▶ TASK TO CARRY OUT
Identify the line in which "You are a computer-use" appears, then reproduce that line and all remaining lines of the records word for word.

^^^^^^^^

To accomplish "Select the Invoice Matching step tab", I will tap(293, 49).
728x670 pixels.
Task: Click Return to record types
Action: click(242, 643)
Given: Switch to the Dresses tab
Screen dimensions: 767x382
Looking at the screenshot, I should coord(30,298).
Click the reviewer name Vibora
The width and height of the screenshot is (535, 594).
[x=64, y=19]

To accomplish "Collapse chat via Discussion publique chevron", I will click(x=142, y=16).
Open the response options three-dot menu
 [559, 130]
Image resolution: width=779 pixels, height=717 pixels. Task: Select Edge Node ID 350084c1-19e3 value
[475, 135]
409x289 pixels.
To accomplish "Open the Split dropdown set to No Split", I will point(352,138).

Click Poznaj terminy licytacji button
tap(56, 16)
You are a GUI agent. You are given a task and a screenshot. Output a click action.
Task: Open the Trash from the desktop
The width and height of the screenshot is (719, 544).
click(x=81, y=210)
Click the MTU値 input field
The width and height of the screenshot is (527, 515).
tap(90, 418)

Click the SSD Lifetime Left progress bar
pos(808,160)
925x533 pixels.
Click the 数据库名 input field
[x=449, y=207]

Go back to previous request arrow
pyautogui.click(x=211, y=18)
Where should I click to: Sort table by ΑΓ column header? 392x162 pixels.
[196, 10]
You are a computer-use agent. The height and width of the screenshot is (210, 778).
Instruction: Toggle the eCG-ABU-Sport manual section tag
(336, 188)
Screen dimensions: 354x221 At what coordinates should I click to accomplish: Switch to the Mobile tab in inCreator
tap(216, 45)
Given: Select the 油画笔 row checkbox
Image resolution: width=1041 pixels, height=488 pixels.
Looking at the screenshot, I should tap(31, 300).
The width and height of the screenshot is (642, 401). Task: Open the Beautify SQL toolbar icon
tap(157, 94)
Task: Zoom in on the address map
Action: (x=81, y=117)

^^^^^^^^

▶ RESULT OF THE TASK
You are a computer-use agent. The height and width of the screenshot is (210, 778).
Instruction: Toggle the eCG-ABU-Sport manual section tag
(336, 188)
Screen dimensions: 354x221 At what coordinates should I click to accomplish: Switch to the Mobile tab in inCreator
tap(216, 45)
Given: Select the 油画笔 row checkbox
Image resolution: width=1041 pixels, height=488 pixels.
Looking at the screenshot, I should tap(31, 300).
The width and height of the screenshot is (642, 401). Task: Open the Beautify SQL toolbar icon
tap(157, 94)
Task: Zoom in on the address map
Action: (x=81, y=117)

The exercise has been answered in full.